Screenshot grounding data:
Start of Block

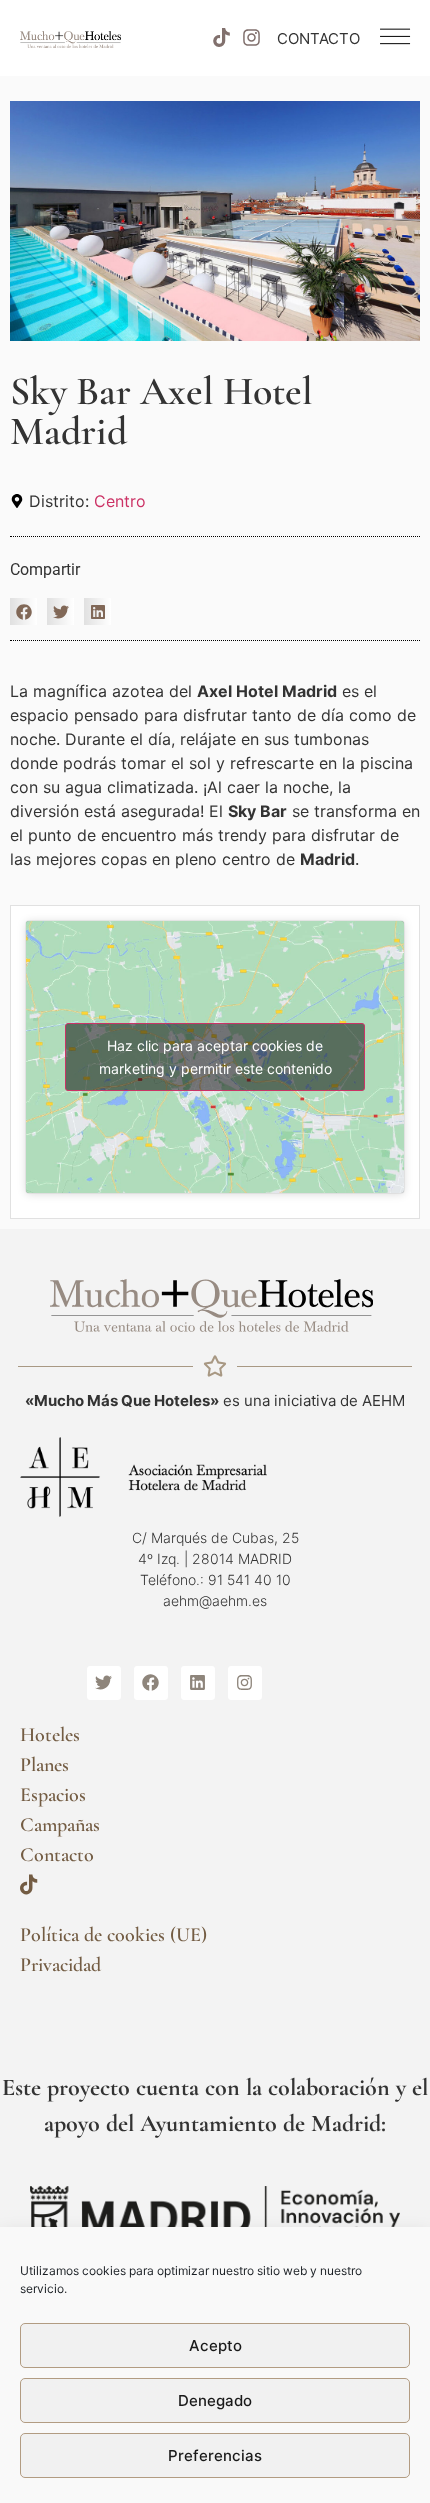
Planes (44, 1765)
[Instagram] (252, 38)
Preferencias (215, 2455)
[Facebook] (151, 1683)
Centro (120, 501)
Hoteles (50, 1735)
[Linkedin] (198, 1683)
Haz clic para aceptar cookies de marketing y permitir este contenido (215, 1057)
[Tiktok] (221, 38)
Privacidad (60, 1965)
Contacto (57, 1855)
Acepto (215, 2345)
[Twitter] (104, 1683)
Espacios (53, 1795)
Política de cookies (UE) (113, 1935)
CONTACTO (318, 38)
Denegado (215, 2400)
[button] (23, 611)
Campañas (60, 1825)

End of Block

> Problem to work on
Show, from the records above, every line that includes "cookies".

> Task solution
Haz clic para aceptar cookies de marketing y permitir este contenido (215, 1057)
Política de cookies (UE) (113, 1935)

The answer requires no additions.